The proper uses of a print writer and file writer


why should we use file writer and then wrap it with a print writer when we can directly use a print writer? and we use buffered readers so they can read large chunks of data at once but then to get the output printed we have to loop them into a while loop why don't we have a simpler way to get the output printed?


Solution

  • Let's first have a look at the javadoc for the main differences.

    FileWriter

    Convenience class for writing character files. The constructors of this class assume that the default character encoding ... FileWriter is meant for writing streams of characters.

    PrintWriter

    Prints formatted representations of objects to a text-output stream.

    Which means FileWriter focuses on character-wise output and you cannot define the character encoding. Whereas PrintWriter focuses on formatted text output and you can specify the character encoding.

    Find a small example as demonstraction

    // we need this as there is no convenient method to output a platform
    // specific line separator charcater(s)
    String newLine = System.getProperty("line.separator");
    try (FileWriter fw = new FileWriter("/tmp/fw.txt")) {
        fw.append('\u2126').append(newLine);
        fw.write(65);
        fw.append(newLine);
        fw.append(String.format("%10s: %s%n", "some", "value"));
        fw.append("some line").append(newLine);
    } catch (IOException ex) {
        System.err.println("something failed: " + ex.getMessage());
    }
    // the println() methods will append the right platform specific line separator
    // charcater(s)
    try (PrintWriter pw = new PrintWriter("/tmp/pw.txt", "UTF8")) {
        pw.append('\u2126');
        pw.println();
        pw.write(65);
        pw.println();
        pw.printf("%10s: %s%n", "some", "value");
        pw.println("some line");
    } catch (FileNotFoundException | UnsupportedEncodingException ex) {
        System.err.println(ex.getMessage());
    }
    

    If you run the snippet on a unicode aware machine (or run the code as java -Dfile.encoding=UTF-8 ...) the output will be

    fw.txt

    Ω
    A
          some: value
    some line
    

    pw.txt

    Ω
    A
          some: value
    some line
    

    For the above examples the code and the result look more or less the same. PrintWriter provide methods for formatted output, whereas for FileWriter you have to do the formatting before the output.

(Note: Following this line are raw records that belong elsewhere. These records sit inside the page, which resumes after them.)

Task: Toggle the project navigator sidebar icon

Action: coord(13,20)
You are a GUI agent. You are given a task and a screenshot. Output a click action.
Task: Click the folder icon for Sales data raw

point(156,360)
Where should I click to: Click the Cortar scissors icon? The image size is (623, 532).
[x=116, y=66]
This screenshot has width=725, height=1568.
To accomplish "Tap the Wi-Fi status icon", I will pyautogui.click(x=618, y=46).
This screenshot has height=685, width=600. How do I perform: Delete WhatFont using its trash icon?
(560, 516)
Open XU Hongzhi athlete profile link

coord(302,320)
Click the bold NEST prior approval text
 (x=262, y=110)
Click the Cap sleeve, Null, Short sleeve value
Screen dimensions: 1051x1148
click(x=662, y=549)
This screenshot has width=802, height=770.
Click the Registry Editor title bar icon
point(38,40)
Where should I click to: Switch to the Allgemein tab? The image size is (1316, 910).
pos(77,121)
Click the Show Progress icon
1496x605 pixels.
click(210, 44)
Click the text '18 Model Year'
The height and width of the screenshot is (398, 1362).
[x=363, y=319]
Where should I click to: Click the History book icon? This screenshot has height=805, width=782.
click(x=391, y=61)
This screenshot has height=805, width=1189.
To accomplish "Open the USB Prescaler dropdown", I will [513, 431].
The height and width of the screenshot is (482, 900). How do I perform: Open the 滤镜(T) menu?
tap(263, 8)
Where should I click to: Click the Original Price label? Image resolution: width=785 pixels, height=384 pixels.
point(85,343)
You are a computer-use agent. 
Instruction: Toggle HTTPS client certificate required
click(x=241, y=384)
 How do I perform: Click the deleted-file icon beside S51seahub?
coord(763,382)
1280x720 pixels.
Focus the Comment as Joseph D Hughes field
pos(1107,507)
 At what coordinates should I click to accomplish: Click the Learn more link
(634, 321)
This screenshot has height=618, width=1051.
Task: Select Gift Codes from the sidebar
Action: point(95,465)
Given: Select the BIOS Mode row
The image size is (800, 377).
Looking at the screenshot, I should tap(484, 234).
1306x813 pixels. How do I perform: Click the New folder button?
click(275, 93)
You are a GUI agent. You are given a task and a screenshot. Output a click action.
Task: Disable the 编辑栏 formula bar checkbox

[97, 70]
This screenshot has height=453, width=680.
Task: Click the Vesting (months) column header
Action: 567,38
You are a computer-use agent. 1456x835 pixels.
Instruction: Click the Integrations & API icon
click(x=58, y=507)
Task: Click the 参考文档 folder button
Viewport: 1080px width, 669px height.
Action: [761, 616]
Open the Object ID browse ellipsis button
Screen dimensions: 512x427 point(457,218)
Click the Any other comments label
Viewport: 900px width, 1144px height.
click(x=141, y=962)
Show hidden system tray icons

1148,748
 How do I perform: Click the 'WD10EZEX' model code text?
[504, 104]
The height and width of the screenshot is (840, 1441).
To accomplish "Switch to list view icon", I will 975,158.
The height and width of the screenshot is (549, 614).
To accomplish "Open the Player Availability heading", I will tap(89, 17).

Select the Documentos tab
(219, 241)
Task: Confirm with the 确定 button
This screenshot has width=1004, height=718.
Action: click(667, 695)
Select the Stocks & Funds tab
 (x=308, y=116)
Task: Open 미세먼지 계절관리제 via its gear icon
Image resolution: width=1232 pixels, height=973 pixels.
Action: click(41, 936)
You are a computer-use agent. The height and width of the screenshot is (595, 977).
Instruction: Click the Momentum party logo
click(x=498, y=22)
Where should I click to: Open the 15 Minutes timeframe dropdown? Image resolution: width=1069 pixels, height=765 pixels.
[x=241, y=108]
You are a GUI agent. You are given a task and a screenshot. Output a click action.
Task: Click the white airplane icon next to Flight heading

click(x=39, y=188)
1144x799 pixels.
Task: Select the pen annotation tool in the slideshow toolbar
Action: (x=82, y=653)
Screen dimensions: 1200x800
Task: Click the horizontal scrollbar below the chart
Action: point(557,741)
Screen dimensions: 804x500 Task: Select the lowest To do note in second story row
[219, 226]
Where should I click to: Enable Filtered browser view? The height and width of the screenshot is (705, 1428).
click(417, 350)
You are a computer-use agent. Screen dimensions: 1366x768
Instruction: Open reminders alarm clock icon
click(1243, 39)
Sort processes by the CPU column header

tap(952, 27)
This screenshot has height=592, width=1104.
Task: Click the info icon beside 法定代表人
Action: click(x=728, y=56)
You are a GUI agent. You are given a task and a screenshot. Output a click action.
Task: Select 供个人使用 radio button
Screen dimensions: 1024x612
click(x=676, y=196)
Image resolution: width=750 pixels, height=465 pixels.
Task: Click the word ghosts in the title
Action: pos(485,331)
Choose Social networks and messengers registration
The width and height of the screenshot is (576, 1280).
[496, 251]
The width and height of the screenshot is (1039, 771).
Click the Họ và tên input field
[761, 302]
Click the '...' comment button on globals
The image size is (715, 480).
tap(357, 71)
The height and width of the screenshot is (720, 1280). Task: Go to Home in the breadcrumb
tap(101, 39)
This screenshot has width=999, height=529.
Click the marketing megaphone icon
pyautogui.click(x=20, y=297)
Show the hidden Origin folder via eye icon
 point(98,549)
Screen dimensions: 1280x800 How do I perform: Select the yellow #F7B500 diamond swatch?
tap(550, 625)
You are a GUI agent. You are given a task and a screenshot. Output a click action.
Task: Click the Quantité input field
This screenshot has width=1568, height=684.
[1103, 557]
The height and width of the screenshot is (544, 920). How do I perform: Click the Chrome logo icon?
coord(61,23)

    But the big difference comes, when your environment is not unicode aware (or run the code as java -Dfile.encoding=ISO-8859-1 ...)

    fw.txt

    ?
    A
          some: value
    some line
    

    The unicode omega character cannot be printed with ISO8859-1 encoding.

    With the PrintWriter we defined the character encoding for the output. Which is independent from the default encoding of the environment.

    pw.txt

    Ω
    A
          some: value
    some line
    

    Back to your question. Wrapping a FileWriter into a PrintWriter. It is possible. But you loose the main benefit, the ability to choose the chracter encoding.

    try (PrintWriter pw = new PrintWriter(new FileWriter("/tmp/pwfw.txt"))) {
        pw.append('\u2126');
        pw.println();
    } catch (IOException ex) {
        System.err.println("something failed: " + ex.getMessage());
    }
    

    The file pwfw.txt will contain the unicode character omega only if the default encoding of the environment is unicode. So you would have the same limitation (for the encoding) like with FileWriter.

    If you have to use FileWriter or PrintWriter depends on your needs. I believe PrintWriter should to do it most of the time.